__What the exercise asks__. Copy out, unchanged, every line from the start of the records to the line that contains "Add 103. Moo", and stop there.

(Beginning of Records provided)

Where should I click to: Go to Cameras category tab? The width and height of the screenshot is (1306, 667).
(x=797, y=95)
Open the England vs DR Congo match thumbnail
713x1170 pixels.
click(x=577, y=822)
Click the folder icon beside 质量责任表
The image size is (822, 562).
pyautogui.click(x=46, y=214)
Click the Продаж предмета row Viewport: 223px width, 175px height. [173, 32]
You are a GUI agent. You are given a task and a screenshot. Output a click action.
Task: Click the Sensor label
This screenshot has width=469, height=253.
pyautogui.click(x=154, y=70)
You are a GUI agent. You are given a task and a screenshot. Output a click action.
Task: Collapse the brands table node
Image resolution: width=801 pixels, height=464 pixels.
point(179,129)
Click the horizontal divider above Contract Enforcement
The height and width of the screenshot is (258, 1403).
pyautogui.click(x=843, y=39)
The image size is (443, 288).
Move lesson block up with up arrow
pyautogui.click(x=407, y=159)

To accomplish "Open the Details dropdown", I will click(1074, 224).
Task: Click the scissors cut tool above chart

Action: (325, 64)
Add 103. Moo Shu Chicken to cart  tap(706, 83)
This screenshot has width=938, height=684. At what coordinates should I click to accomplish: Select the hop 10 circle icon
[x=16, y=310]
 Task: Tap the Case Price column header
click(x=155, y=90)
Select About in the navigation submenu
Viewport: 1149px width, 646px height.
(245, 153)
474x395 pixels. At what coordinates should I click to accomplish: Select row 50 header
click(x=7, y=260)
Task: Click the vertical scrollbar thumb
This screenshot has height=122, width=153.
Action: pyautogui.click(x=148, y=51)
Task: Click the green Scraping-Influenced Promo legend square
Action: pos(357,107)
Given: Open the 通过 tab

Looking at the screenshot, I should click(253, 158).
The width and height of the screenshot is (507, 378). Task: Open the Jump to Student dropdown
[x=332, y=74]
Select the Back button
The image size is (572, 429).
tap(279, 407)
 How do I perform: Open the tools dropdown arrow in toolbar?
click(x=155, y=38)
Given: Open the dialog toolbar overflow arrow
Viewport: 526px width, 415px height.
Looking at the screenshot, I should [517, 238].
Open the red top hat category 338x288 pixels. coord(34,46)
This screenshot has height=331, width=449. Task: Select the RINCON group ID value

(End of Records provided)

__Written solution__.
Where should I click to: Go to Cameras category tab? The width and height of the screenshot is (1306, 667).
(x=797, y=95)
Open the England vs DR Congo match thumbnail
713x1170 pixels.
click(x=577, y=822)
Click the folder icon beside 质量责任表
The image size is (822, 562).
pyautogui.click(x=46, y=214)
Click the Продаж предмета row Viewport: 223px width, 175px height. [173, 32]
You are a GUI agent. You are given a task and a screenshot. Output a click action.
Task: Click the Sensor label
This screenshot has width=469, height=253.
pyautogui.click(x=154, y=70)
You are a GUI agent. You are given a task and a screenshot. Output a click action.
Task: Collapse the brands table node
Image resolution: width=801 pixels, height=464 pixels.
point(179,129)
Click the horizontal divider above Contract Enforcement
The height and width of the screenshot is (258, 1403).
pyautogui.click(x=843, y=39)
The image size is (443, 288).
Move lesson block up with up arrow
pyautogui.click(x=407, y=159)

To accomplish "Open the Details dropdown", I will click(1074, 224).
Task: Click the scissors cut tool above chart

Action: (325, 64)
Add 103. Moo Shu Chicken to cart  tap(706, 83)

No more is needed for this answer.